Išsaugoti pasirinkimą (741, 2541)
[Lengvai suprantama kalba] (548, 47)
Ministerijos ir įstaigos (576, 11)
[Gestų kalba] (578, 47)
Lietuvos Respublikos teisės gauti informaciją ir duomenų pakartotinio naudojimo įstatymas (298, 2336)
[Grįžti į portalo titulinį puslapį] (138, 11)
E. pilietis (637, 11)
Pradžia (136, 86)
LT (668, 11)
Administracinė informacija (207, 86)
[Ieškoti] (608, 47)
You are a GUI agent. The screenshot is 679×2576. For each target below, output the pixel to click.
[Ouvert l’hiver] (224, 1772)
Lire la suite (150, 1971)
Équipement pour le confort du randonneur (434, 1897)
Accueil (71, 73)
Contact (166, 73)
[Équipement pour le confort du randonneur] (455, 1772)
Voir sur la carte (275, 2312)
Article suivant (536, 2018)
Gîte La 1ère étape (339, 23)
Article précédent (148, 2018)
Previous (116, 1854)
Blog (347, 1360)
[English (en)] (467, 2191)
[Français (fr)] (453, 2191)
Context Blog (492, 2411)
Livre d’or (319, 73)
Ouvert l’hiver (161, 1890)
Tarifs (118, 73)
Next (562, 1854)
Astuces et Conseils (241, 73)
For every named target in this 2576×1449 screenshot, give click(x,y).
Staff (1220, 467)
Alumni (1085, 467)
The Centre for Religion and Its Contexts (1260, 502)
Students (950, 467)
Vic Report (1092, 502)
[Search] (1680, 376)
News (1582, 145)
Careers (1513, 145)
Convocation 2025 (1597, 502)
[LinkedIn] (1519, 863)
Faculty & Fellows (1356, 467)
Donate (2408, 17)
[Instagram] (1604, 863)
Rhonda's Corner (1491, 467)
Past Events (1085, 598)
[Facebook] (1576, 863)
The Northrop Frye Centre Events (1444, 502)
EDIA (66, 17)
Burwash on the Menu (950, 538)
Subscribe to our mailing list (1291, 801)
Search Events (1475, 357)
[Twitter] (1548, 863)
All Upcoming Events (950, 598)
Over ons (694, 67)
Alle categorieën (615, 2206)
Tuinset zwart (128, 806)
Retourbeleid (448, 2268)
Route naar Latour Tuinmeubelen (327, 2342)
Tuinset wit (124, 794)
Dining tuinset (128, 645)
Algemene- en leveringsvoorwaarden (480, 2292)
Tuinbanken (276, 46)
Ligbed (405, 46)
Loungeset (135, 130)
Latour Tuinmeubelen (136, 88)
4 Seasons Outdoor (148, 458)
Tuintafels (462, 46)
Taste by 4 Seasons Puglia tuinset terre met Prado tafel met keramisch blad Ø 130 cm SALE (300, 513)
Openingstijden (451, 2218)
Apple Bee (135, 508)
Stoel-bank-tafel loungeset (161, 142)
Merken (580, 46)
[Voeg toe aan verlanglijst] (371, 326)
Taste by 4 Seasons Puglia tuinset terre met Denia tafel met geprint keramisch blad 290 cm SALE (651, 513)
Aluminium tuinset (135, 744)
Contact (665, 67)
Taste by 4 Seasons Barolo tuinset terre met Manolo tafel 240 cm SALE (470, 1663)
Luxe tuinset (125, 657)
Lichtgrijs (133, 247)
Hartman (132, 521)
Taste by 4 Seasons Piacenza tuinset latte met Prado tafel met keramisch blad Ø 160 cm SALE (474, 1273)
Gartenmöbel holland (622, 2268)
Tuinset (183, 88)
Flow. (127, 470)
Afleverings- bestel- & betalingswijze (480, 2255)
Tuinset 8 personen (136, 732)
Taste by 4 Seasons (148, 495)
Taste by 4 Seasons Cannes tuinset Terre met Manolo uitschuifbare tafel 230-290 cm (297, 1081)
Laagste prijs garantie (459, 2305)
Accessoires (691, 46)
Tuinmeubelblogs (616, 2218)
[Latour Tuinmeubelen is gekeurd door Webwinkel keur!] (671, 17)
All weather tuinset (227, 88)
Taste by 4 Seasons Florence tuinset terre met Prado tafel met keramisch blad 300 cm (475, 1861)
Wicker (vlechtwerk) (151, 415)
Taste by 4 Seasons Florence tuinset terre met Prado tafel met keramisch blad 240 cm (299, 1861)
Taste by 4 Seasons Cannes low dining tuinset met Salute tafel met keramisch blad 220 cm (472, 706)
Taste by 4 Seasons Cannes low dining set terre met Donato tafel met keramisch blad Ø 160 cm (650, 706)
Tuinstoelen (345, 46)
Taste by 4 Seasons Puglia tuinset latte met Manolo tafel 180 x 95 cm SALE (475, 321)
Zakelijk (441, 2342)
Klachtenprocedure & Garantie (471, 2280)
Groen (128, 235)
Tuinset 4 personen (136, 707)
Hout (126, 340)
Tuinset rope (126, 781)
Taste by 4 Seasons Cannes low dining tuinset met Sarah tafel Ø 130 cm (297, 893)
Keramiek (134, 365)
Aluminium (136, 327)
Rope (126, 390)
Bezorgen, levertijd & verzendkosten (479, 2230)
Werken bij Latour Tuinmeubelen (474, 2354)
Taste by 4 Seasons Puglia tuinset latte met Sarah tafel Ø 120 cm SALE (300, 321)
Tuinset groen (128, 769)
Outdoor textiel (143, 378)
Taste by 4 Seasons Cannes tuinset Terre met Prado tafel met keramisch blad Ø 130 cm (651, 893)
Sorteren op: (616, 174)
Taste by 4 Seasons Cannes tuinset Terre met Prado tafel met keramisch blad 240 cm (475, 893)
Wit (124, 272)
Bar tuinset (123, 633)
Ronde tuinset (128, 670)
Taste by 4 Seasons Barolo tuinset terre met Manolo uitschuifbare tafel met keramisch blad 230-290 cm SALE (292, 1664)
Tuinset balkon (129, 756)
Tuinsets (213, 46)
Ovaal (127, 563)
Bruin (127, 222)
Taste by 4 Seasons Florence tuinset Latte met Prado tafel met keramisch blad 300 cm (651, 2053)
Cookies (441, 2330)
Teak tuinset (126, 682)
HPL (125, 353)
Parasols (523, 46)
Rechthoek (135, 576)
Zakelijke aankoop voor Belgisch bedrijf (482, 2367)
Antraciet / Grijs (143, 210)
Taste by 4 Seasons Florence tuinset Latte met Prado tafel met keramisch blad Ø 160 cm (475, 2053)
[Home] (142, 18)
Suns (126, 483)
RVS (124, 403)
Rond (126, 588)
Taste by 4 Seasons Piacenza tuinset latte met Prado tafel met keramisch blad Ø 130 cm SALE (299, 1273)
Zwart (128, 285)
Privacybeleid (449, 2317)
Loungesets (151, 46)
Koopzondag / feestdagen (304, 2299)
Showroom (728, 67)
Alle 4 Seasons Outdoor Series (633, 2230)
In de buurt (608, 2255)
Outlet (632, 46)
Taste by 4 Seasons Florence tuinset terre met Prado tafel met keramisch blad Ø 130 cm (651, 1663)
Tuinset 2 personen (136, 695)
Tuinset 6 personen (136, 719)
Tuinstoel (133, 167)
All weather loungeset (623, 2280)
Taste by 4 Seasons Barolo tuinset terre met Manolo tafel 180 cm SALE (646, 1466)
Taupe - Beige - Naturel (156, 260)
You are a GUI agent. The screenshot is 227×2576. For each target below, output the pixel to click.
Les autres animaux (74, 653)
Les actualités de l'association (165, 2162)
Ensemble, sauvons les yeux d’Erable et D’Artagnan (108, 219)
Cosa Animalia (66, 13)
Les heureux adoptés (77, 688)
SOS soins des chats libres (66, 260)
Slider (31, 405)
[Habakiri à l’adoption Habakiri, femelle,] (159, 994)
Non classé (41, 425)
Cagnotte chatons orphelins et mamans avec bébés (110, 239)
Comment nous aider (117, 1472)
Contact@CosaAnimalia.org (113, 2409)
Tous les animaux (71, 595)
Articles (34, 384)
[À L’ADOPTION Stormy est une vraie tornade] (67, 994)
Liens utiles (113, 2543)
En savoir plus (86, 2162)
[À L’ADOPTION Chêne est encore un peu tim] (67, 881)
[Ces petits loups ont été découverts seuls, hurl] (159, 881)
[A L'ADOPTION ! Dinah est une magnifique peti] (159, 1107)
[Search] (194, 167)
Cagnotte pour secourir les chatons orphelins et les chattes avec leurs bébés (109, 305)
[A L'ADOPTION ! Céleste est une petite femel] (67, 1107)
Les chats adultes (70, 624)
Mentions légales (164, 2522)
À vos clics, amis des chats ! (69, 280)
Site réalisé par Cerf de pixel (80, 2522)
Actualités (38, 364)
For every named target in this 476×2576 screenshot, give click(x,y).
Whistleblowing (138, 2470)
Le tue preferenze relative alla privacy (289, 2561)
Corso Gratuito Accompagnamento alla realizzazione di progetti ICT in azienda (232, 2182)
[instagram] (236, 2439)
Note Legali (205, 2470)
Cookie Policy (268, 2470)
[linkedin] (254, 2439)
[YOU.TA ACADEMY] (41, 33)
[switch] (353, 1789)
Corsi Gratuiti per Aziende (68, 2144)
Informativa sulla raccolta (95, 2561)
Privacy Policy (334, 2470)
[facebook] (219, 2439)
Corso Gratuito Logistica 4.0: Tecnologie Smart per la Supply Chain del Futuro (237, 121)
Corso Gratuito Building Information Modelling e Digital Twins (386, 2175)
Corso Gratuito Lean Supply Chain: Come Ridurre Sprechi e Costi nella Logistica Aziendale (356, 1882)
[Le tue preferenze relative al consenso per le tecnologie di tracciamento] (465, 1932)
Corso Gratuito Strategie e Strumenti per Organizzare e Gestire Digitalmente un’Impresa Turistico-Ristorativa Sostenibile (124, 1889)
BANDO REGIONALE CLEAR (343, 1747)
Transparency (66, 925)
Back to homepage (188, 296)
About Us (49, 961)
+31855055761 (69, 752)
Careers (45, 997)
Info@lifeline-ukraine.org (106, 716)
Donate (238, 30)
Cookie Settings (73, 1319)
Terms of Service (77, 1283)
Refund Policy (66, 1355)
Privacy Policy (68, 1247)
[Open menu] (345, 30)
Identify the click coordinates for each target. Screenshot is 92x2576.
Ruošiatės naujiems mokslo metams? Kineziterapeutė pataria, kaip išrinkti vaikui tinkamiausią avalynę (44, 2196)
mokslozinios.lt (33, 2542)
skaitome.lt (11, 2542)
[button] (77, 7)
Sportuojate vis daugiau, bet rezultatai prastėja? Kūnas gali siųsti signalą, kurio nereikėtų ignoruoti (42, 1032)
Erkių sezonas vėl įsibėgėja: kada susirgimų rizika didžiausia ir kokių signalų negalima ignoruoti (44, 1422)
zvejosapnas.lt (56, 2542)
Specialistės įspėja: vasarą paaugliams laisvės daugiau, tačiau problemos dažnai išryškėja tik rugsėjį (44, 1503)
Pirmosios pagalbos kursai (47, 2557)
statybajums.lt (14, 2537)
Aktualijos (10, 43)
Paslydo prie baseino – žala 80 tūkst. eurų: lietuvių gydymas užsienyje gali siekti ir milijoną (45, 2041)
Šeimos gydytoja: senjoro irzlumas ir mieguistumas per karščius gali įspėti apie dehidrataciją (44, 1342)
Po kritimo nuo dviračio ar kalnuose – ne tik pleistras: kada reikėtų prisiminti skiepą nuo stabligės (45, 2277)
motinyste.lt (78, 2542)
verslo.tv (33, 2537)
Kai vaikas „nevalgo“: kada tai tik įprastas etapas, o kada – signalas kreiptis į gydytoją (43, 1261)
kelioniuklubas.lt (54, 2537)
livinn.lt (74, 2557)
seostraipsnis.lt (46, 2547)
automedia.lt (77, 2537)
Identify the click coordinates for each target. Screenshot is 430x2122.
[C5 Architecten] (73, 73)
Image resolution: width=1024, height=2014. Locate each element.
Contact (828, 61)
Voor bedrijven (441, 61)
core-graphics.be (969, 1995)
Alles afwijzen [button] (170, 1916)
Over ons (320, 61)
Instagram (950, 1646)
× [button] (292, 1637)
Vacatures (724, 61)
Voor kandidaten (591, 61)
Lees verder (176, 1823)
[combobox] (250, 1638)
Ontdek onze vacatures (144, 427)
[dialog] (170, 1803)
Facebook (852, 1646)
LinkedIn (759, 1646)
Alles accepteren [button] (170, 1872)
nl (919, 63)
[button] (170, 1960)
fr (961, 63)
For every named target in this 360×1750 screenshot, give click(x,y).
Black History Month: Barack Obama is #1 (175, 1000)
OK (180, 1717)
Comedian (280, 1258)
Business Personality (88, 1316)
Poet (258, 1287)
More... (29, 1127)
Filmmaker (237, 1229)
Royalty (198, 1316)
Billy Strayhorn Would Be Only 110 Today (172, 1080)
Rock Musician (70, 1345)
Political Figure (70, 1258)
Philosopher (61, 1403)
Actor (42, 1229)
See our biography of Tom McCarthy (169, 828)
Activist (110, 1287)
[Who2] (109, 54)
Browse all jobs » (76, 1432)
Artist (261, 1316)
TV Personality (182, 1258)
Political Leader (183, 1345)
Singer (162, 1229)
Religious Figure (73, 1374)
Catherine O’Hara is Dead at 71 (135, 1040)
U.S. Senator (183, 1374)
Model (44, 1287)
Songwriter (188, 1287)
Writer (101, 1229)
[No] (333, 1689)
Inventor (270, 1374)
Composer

★ ★ ★ ★ ★

WHAT IS NEEDED. Give back, unchanged, every line from the one with "Activist (110, 1287)" to the end of the entries above.

EXPECTED ANSWER.
Activist (110, 1287)
[Who2] (109, 54)
Browse all jobs » (76, 1432)
Artist (261, 1316)
TV Personality (182, 1258)
Political Leader (183, 1345)
Singer (162, 1229)
Religious Figure (73, 1374)
Catherine O’Hara is Dead at 71 (135, 1040)
U.S. Senator (183, 1374)
Model (44, 1287)
Songwriter (188, 1287)
Writer (101, 1229)
[No] (333, 1689)
Inventor (270, 1374)
Composer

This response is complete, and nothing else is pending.